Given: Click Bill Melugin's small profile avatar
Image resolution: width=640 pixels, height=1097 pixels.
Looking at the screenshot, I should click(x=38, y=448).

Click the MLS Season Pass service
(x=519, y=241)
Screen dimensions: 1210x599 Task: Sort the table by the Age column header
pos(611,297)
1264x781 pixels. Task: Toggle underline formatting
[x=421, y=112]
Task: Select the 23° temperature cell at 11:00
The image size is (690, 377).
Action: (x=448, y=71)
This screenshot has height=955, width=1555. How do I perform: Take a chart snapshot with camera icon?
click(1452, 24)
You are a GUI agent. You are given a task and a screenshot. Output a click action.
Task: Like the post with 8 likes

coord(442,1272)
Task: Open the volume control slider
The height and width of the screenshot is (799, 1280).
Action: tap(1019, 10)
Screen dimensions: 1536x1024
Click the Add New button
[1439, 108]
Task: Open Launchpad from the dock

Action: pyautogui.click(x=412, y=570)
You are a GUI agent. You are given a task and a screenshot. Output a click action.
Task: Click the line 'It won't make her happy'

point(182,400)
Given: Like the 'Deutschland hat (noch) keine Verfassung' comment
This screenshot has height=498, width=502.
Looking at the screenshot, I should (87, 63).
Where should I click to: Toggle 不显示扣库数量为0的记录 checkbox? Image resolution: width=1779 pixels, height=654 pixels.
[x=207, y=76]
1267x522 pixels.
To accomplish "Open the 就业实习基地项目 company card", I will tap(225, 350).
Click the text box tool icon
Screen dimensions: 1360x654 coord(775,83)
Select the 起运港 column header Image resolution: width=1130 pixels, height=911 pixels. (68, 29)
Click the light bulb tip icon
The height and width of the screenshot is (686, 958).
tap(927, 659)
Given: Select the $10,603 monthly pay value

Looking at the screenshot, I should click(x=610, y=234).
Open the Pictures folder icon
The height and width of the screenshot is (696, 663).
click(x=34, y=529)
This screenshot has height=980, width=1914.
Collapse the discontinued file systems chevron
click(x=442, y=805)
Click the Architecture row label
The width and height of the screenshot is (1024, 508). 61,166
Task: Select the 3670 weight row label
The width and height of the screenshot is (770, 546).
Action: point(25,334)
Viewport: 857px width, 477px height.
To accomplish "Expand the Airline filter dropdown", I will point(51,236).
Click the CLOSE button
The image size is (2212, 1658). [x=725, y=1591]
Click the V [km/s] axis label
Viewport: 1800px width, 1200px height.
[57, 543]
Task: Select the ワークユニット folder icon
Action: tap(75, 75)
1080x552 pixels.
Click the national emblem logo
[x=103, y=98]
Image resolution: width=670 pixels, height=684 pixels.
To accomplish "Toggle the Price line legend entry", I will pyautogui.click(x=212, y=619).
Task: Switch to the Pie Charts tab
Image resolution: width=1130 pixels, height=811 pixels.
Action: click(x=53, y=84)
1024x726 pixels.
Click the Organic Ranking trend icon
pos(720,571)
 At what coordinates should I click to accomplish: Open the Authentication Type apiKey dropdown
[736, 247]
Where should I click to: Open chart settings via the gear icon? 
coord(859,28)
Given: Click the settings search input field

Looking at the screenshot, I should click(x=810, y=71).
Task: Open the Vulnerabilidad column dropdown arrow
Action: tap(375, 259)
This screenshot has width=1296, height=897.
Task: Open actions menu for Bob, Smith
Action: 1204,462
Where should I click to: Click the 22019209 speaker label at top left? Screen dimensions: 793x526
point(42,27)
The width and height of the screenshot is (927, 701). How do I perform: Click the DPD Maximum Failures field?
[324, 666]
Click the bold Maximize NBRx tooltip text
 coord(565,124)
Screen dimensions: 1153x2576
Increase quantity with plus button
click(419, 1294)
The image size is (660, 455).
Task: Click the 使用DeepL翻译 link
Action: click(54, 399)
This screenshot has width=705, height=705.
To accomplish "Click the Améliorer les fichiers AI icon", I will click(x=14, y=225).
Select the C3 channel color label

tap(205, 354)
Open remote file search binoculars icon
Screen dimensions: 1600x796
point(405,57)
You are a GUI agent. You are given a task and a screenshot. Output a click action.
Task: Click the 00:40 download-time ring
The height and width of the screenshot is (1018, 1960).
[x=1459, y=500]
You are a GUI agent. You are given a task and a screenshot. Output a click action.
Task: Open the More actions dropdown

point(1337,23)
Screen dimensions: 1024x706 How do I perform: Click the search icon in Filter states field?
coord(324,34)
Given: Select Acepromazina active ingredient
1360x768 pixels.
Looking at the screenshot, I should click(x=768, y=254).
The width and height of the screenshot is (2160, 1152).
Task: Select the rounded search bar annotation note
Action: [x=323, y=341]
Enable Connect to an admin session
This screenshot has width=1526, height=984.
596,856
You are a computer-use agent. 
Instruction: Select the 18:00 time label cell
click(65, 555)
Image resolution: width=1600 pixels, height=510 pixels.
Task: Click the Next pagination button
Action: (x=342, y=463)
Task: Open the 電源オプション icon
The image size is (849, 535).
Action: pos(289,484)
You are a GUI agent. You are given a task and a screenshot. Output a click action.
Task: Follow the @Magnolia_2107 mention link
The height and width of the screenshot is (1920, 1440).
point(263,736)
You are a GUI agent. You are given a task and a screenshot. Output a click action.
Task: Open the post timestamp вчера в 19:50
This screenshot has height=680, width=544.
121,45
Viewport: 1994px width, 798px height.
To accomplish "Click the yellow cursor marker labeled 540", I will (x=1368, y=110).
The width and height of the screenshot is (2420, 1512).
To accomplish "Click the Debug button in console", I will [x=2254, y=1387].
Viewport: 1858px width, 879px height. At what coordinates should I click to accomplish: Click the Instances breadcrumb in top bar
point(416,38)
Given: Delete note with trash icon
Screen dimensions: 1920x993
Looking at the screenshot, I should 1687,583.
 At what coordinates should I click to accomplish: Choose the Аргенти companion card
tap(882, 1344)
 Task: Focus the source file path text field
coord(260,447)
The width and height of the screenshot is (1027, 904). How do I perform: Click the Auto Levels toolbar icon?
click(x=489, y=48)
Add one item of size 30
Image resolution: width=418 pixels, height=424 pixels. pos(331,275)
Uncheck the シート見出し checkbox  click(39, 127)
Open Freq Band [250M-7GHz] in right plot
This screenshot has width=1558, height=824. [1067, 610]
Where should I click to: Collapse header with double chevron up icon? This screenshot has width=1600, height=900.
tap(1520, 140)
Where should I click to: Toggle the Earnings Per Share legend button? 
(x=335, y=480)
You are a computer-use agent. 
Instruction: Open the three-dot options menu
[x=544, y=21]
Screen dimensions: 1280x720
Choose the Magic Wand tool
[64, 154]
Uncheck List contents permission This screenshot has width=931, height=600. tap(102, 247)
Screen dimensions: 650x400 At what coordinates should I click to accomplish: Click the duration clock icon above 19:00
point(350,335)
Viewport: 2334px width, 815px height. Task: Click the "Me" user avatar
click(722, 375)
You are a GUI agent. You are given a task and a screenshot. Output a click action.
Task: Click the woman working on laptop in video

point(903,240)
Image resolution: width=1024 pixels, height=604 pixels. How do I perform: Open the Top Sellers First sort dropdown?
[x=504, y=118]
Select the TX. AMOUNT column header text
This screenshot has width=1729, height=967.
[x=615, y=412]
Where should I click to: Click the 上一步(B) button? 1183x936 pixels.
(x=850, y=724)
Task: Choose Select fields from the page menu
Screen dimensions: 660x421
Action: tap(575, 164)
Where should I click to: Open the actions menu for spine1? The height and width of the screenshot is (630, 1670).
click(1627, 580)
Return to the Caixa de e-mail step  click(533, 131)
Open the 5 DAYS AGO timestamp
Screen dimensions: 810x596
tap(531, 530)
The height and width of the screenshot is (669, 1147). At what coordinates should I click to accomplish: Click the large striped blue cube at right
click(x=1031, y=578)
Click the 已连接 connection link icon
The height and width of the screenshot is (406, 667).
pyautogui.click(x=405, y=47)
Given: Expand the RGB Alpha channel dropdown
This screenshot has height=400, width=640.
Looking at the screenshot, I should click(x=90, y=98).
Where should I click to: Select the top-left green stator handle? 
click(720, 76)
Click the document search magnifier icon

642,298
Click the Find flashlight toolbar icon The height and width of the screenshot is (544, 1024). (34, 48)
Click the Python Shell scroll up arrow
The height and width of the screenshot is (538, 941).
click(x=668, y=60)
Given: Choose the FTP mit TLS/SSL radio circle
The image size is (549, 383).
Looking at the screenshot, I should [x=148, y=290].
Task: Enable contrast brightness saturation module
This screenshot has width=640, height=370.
--*--
Your objective
Of the lines above, output exactly those from the line bearing "Click the bold Maximize NBRx tooltip text" through the line bearing "Given: Select Acepromazina active ingredient", inclusive.

Exercise result
Click the bold Maximize NBRx tooltip text
 coord(565,124)
Screen dimensions: 1153x2576
Increase quantity with plus button
click(419, 1294)
The image size is (660, 455).
Task: Click the 使用DeepL翻译 link
Action: click(54, 399)
This screenshot has width=705, height=705.
To accomplish "Click the Améliorer les fichiers AI icon", I will click(x=14, y=225).
Select the C3 channel color label

tap(205, 354)
Open remote file search binoculars icon
Screen dimensions: 1600x796
point(405,57)
You are a GUI agent. You are given a task and a screenshot. Output a click action.
Task: Click the 00:40 download-time ring
The height and width of the screenshot is (1018, 1960).
[x=1459, y=500]
You are a GUI agent. You are given a task and a screenshot. Output a click action.
Task: Open the More actions dropdown

point(1337,23)
Screen dimensions: 1024x706 How do I perform: Click the search icon in Filter states field?
coord(324,34)
Given: Select Acepromazina active ingredient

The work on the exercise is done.